Jones said last Friday that she was happy just to have made the show and would have been content to walk away with the $1,000 minimum prize — only a little less than the $1,200 price tag of the trip for her and her husband, during which they got to visit some old friends.

“Even if I hadn’t won anything, I would have been glad that my husband and I got a little getaway,” she said. “ ... In my opinion, $200 for a vacation with my husband on a weekend to see friends we hadn’t seen for two years in Los Angeles is pretty good.”

Once Jones and her husband and friends got to the studio, she was nervous — until the taping began and she had to remember everything her contestant coach had taught her that morning.

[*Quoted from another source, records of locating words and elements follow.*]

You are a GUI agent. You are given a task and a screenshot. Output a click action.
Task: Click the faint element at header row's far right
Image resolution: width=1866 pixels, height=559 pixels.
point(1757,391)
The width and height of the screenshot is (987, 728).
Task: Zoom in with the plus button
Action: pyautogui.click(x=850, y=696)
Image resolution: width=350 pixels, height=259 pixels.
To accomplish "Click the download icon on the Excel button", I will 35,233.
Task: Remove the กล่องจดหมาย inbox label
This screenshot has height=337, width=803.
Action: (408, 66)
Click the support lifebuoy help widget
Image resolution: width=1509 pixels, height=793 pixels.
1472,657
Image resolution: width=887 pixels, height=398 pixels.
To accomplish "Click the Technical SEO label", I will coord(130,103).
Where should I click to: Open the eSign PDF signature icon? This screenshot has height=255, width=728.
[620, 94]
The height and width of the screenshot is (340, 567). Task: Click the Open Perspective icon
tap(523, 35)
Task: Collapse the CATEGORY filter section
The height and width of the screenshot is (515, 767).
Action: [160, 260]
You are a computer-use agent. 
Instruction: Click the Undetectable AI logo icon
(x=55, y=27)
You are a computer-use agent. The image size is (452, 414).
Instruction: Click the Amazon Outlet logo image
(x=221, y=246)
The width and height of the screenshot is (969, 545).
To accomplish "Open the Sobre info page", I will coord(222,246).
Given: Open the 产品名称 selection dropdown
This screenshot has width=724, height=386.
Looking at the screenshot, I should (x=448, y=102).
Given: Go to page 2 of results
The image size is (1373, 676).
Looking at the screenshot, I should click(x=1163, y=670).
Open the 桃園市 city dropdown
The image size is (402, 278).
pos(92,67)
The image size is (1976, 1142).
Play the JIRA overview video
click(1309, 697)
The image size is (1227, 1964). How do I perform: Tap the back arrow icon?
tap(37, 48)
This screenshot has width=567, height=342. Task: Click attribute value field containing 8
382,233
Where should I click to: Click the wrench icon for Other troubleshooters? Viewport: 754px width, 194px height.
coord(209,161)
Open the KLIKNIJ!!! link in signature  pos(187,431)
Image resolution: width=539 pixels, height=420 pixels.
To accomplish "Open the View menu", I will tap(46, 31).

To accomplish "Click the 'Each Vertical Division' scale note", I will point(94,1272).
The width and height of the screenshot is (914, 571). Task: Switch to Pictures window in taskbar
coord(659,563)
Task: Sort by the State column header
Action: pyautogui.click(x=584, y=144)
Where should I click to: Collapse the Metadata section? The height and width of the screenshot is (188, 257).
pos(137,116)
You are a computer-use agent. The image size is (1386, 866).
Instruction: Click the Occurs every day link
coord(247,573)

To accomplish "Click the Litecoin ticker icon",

“It’s a lot harder being on the game show than it is watching it at home,” she said. “They don’t really want you to actually look at the wheel. What I had done in practice that morning was look at the wheel, and they said, ‘Lori, don’t look at the wheel; Pat will tell you what you landed on. Just focus on that puzzle board and make sure you’re concentrating and getting the answer.’”

The start was not good for Jones. Halfway through the show, after two toss-up puzzles and two spinning-round puzzles, she had no money and had only taken one turn. It was then, as the third puzzle — a “prize puzzle” with a bonus at the end — came up, that she altered her ambitions.  

“At the beginning, my goal was, ‘I want to win $5,000,’ and then after I hadn’t won all that time, I just said, ‘One puzzle,’” she said. “So I was comeback girl, and the funny thing was after I said that, the next puzzle was the prize puzzle, and I thought to myself, ‘This would be the puzzle to win, for sure,’ and of course, I did.”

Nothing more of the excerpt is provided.